FOR THE RECORD - CORRECTION

The Marks house is unique. Until now, only high-rises or townhouses have been built on the water. With its awesome views, the Marks house shows single-family luxury homes also are a possibility.

The house underscores developers' growing optimism about the downtown residential market, a niche in which professionals or retirees without children predominate.

The contrast to many outlying neighborhoods is striking. While they are emptying out, as about 1,000 residents a month move out of Baltimore, the shoreline neighborhoods and downtown have captured investors' attention.

Gentrifying Canton and Fells Point, which are rapidly growing together, are examples of this phenomenon. The year's big story, though, is the beginning of what promises to be a downtown apartment construction boom.

So many projects are on the drawing board that "about a dozen properties, totaling 1,500 units, are moving to some extent," reports Downtown Partnership's Laurie Schwartz.

Some are big undertakings, but one plan would create six apartments on top of the Woman's Industrial Exchange lunch room and shop on Charles Street.

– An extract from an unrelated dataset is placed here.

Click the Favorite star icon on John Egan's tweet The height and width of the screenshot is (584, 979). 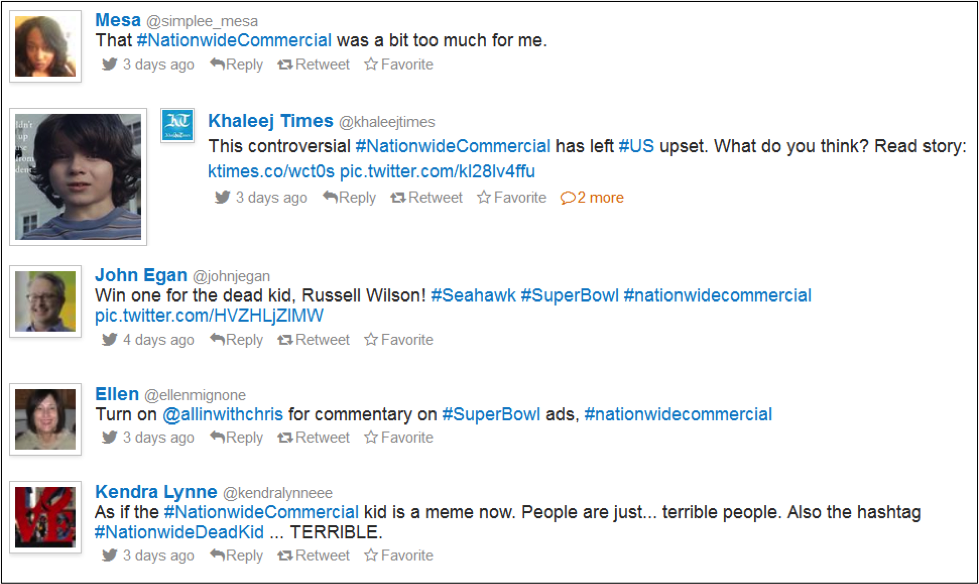point(371,340)
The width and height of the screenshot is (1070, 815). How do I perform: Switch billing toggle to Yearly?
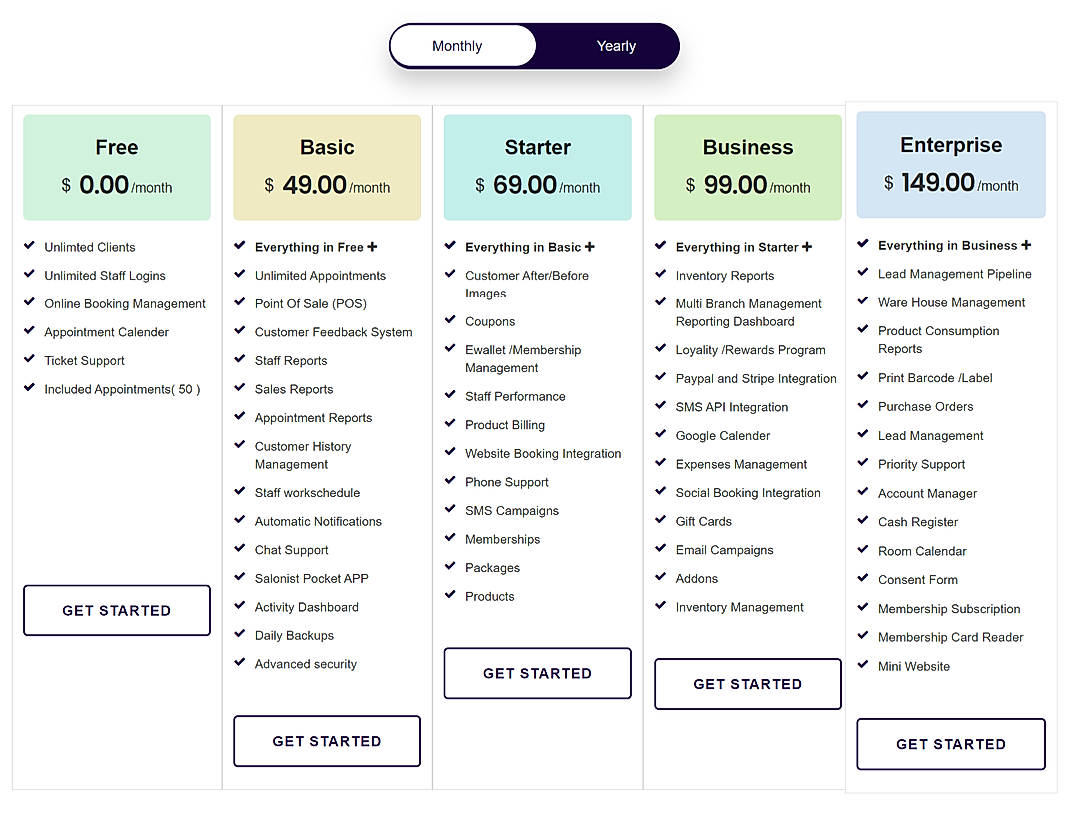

The first new building, consisting of 151 units, is already under way. Called Redwood Towers, it is being built on top of an existing parking garage at 11 S. Eutaw St.

Another major project is slated to begin in the spring. Budgeted to cost $4.6 million, it involves the conversion of the upper floors of the old Hecht Co. department store building at Howard and Lexington streets into 170 rental units.

"Baltimore is an excellent market. The city government is very pro-business in my opinion," says David Hillman, chairman of Virginia-based Southern Management Corp., which has been aggressively buying properties here. (The company is currently in the final stages of rehabilitating an abandoned 21-story high-rise tower at Centre Street and Park Avenue.)

Hundreds of new market-rate apartments could pump new life and vitality into the once-thriving retail district. This is a trend that deserves to be enthusiastically welcomed.